In his iconic concert film, the late director invited the viewer to jump onstage

By 1984, director Jonathan Demme had mastered the art of watching people talk to each other. His Talking Heads concert film, Stop Making Sense, remains indelible in music culture not just because of the band's musicianship and charisma, but because of how Demme's camera engages with their alchemy onstage. Shot over three nights at the end of 1983, the film looks deeply into the communication among musicians, their reliance on each other, and the way they feed each other's energy. Unlike many live-music films, it ignores the audience almost completely.

Demme, who died this week at age 73, employed filmic techniques familiar from his narrative works as a way of illuminating the relationships among the players onstage. As the YouTube film-criticism channel “Every Frame a Painting” points out in a scene from 1991's The Silence of the Lambs, the director is fond of using the camera's position within a given space to illustrate the dynamic between two or more characters. Stop Making Sense treats each member of the Talking Heads touring lineup as a character with ties to other characters on the stage, speaking to each other through their movements or their gazes for the duration of the roughly 90-minute film.

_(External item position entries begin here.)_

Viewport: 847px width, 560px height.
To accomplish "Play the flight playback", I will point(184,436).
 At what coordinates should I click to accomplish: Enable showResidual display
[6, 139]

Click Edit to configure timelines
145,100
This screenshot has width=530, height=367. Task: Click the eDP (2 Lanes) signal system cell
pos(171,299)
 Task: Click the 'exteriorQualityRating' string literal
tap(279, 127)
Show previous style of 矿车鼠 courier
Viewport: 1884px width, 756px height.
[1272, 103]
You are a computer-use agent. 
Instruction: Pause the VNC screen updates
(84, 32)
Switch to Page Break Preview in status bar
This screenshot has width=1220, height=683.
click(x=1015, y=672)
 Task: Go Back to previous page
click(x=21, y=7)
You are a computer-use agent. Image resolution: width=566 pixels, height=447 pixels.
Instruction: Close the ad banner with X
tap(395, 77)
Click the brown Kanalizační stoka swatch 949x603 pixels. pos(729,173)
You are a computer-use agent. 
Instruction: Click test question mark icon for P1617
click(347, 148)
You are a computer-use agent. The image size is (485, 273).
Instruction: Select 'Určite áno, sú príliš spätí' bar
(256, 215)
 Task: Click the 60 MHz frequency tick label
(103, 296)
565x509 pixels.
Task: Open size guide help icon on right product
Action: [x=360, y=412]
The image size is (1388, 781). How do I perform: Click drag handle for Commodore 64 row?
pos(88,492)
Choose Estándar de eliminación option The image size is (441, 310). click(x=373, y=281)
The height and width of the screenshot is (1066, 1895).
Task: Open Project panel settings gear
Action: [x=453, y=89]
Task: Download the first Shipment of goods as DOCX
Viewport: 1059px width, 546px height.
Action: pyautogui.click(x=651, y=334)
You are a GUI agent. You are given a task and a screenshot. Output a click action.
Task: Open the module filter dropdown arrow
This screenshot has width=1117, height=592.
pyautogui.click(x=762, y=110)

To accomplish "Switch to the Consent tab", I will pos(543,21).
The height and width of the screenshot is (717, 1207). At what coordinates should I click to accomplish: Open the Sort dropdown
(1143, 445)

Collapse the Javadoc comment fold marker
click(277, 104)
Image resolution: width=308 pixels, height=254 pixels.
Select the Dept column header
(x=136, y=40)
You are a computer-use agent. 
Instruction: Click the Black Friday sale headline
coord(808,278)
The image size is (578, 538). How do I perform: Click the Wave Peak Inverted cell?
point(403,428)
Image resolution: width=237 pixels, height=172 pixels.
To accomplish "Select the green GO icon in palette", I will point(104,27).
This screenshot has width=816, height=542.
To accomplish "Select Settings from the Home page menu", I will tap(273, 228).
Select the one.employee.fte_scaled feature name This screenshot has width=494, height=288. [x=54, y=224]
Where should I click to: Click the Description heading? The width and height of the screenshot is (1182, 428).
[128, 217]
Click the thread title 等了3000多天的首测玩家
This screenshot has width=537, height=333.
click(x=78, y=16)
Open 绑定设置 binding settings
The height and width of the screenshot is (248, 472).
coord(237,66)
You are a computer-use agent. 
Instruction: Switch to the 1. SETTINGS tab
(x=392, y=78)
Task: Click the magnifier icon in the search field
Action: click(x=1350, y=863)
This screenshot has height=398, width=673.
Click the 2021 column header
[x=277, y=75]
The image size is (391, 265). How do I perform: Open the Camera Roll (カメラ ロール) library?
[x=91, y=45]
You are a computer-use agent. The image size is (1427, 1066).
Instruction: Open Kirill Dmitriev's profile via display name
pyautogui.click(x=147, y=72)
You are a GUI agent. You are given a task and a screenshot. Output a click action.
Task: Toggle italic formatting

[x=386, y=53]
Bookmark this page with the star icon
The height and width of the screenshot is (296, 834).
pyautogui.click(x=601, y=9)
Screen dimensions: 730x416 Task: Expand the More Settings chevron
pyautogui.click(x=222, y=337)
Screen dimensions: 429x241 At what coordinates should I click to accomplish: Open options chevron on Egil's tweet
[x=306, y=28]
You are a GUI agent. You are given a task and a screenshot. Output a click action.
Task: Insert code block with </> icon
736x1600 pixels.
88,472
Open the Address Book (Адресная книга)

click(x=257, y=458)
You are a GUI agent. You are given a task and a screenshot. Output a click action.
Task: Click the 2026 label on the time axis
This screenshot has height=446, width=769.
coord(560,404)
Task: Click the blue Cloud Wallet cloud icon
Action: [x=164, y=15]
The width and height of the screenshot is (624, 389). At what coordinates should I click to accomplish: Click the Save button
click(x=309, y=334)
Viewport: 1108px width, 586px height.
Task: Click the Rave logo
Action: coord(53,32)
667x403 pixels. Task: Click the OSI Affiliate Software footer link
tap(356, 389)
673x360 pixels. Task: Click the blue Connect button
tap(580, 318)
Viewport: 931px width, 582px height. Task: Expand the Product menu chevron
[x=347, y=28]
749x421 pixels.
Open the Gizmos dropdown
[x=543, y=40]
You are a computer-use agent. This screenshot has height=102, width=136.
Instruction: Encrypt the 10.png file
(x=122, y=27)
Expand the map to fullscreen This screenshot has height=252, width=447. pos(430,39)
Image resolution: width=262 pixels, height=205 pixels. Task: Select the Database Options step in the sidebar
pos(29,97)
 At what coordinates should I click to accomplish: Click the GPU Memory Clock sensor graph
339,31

Talking Heads' music fits easily into Demme's lifelong study of human contact. The band doesn't aim for the individual sublimity that beamed from Jimi Hendrix or Led Zeppelin's Jimmy Page. There's no libidinal excess to anyone's playing, no closed-eyed, sweat-soaked visages of ecstasy. The players don't lose themselves in the music; they use the music as a springboard for effervescent play. Wide shots from the back of Hollywood's Pantages Theatre show the geometric harmonies between band members' bodies. Singer David Byrne swings his legs, and backup vocalists Ednah Holt and Lynn Mabry mimic him. Bassist Tina Weymouth starts running in place and Byrne follows.

The camera cruises the stage like it belongs there, looking for shared glances between musicians. It watches Weymouth's eyes as she watches her husband, drummer Chris Frantz, for percussion cues. It's interested, too, in the physical risks the players take — will Byrne catch the lamp he's knocked over in time? Will he return to the microphone on beat after knocking back his head with his hand? These are the details Demme focuses on instead of fretboard shots or close-ups of fingers on keyboards. The band's clockwork timekeeping supplies challenge after challenge, and Demme relishes watching them jump through their hoops.

Demme doesn't always home in on the most active thing happening inside a frame. Sometimes he'll let the background animate the foreground, drawing the eye deep into the space, like when Byrne, standing still, eclipses Holt and Mabry dancing wildly for each other. Occasionally he'll elide a key moment, letting its result surprise the viewer instead. During "Take Me to the River," Byrne drops out of the frame hatless and reemerges moments later wearing a bright orange baseball cap of unknown origin. Demme's wry humor and penchant for joyful confusion mirrors the band's; about half an hour in, Byrne asks the audience, "Does anybody have any questions?"

The musicians play with the camera as well as each other. Percussionist Steve Scales catches its gaze and sticks his tongue out at it; Byrne, during "Girlfriend Is Better," offers the camera his microphone, as though those of us watching could seize the opportunity to sing with him. These gestures invite the viewer to empathize not with the audience dancing in the pit, but with the band members themselves. There's hardly any cheering in the audio mix. The crowd appears mostly in silhouette, bouncing against the bottom edge of the frame. Demme takes us to the other side of the invisible but powerful curtain between performer and observer. The camera even lingers onstage when, at the end of the film, a real curtain falls.

More than Byrne's iconic double-wide suit, which gets introduced to the camera with a slow shot of its double-wide shadow, Stop Making Sense persists for its ability to immerse the viewer completely in the band's chemistry. Demme cleaves through the spectacle of the concert to get at the human spark dancing within. He takes us to the river and dunks us till we're soaked.